Heretic ARA quality: trohrbaugh’s gemma-4-31b-it-heretic-ara achieves KL divergence 0.012 (virtually no quality loss) while reducing refusals 98→5/100. Current best-quality abliteration for Gemma 4 31B. Needs evaluation.
Nemotron 3 Nano evaluation: Benchmarks available. AIME 89.1%, LCBv6 68.3%, Arena-Hard 67.7%. At 3.2B active params, top priority for RG’s 3060. Beats Qwen3-30B-A3B and gpt-oss-20b on coding.
gpt-oss-20b evaluation: Benchmarks available. Arena-Hard 48.5%, LCBv6 61.0%. Solid but Nemotron 3 Nano beats it. Best for general reasoning with abliterated variant.
Ollama v0.20.5 (April 9): New release. Gemma 4 all sizes available. Check for stability/perf fixes.
TrevorJS abliteration technique: Biprojection + EGA, cross-validated against 686 prompts.
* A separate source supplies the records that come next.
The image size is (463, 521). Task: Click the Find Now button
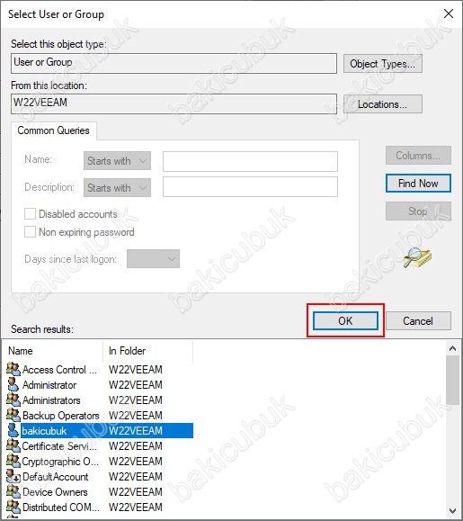[x=418, y=183]
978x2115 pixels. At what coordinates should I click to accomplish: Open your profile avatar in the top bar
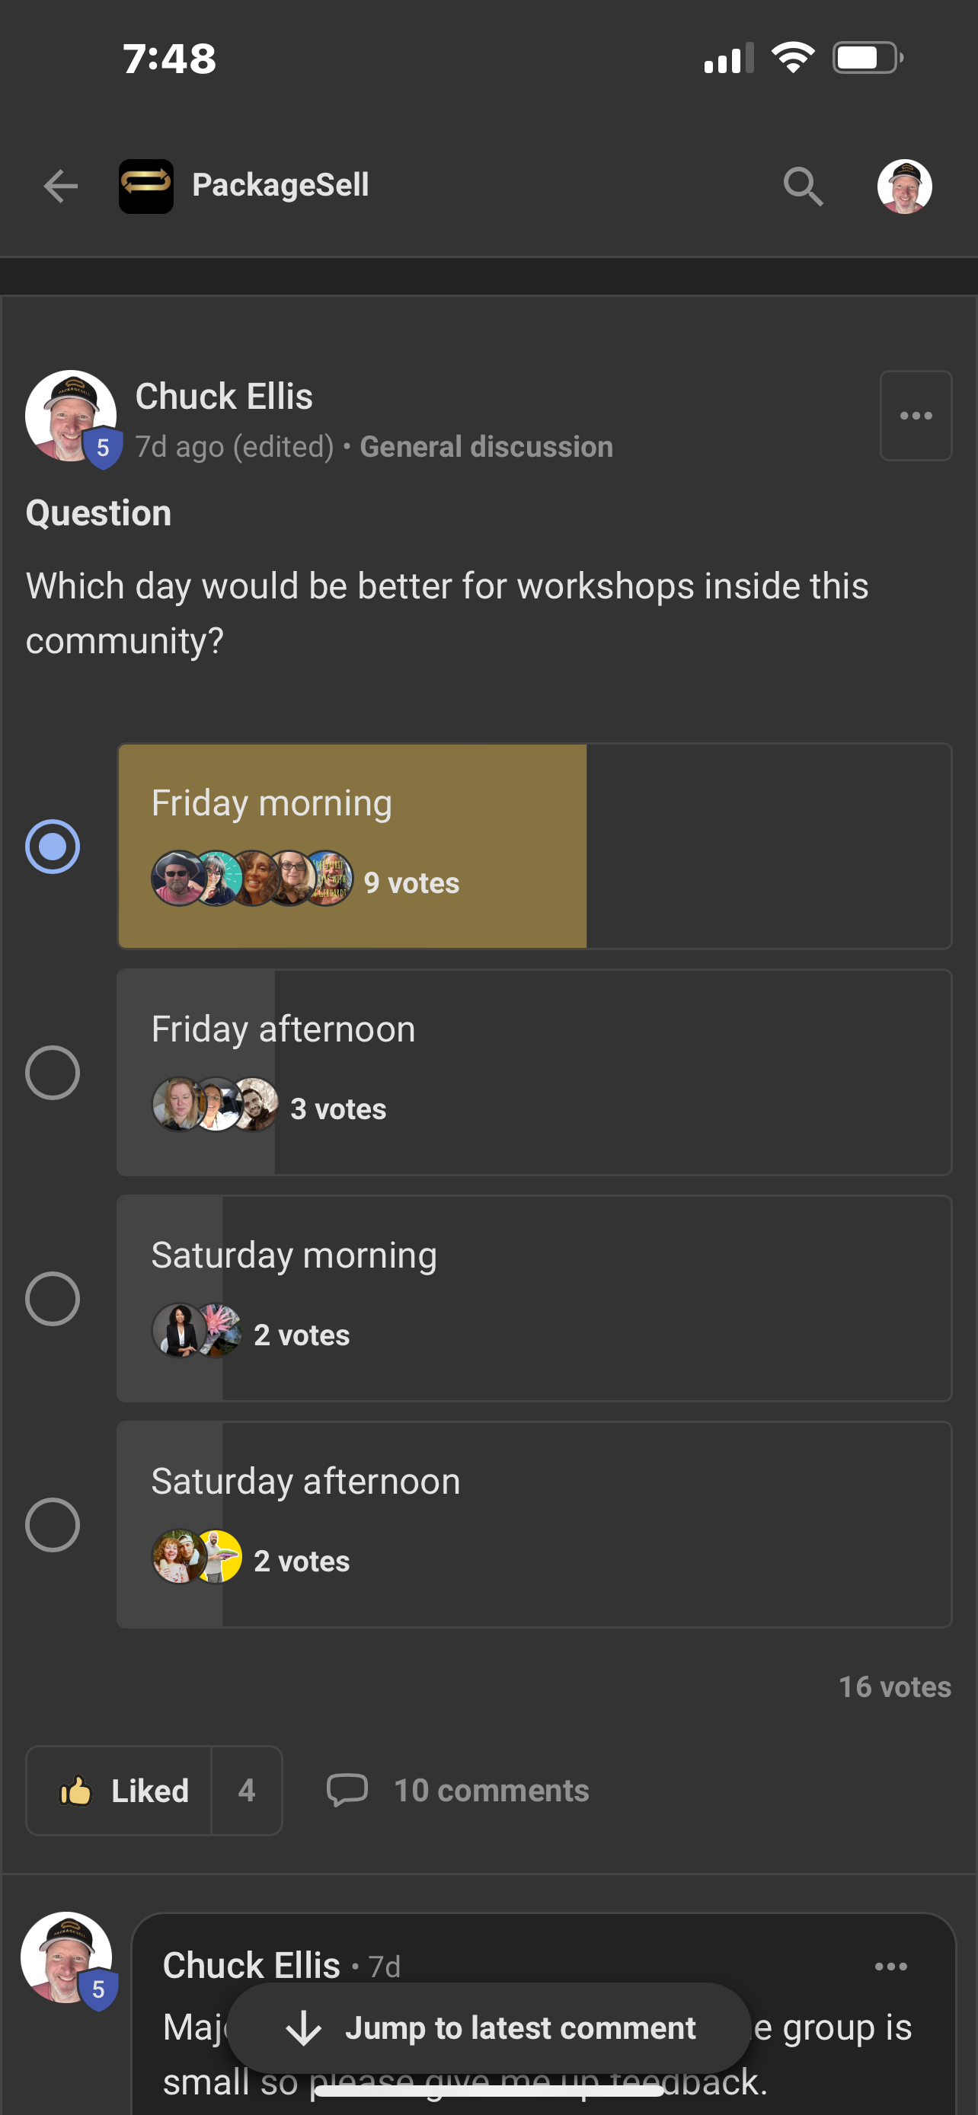point(904,186)
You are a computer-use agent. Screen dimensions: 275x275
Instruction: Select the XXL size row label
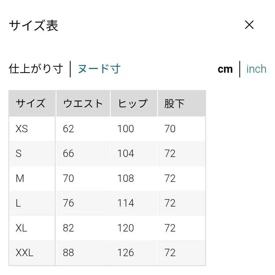pos(24,253)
New method worth tracking.
Qwen 3.6-Plus: API-only (Alibaba Bailian, OpenRouter). 1M context, agentic coding. Watch for local release.
DeepSeek V4: Imminent (~1T MoE, ~37B active, 1M context, multimodal, Apache 2.0). Too large for local, but distilled variants will follow.
vllm-mlx: Server framework claiming 400+ tok/s on tiny models, continuous batching, Claude Code compatible.
OpenClaw community adopting Kimi K2.5: Signal that model preference is shifting away from Claude for agentic work in open-source community.
GLM-5.1: 744B MoE, #1 SWE-Bench Pro (58.4), MIT license. Too large for local but distilled variants may follow. Watch Zhipu AI.
Copilot CLI BYOK: Now supports Ollama, vLLM, any OpenAI-compatible endpoint. Local models become usable inside a major agent’s workflow for the first time.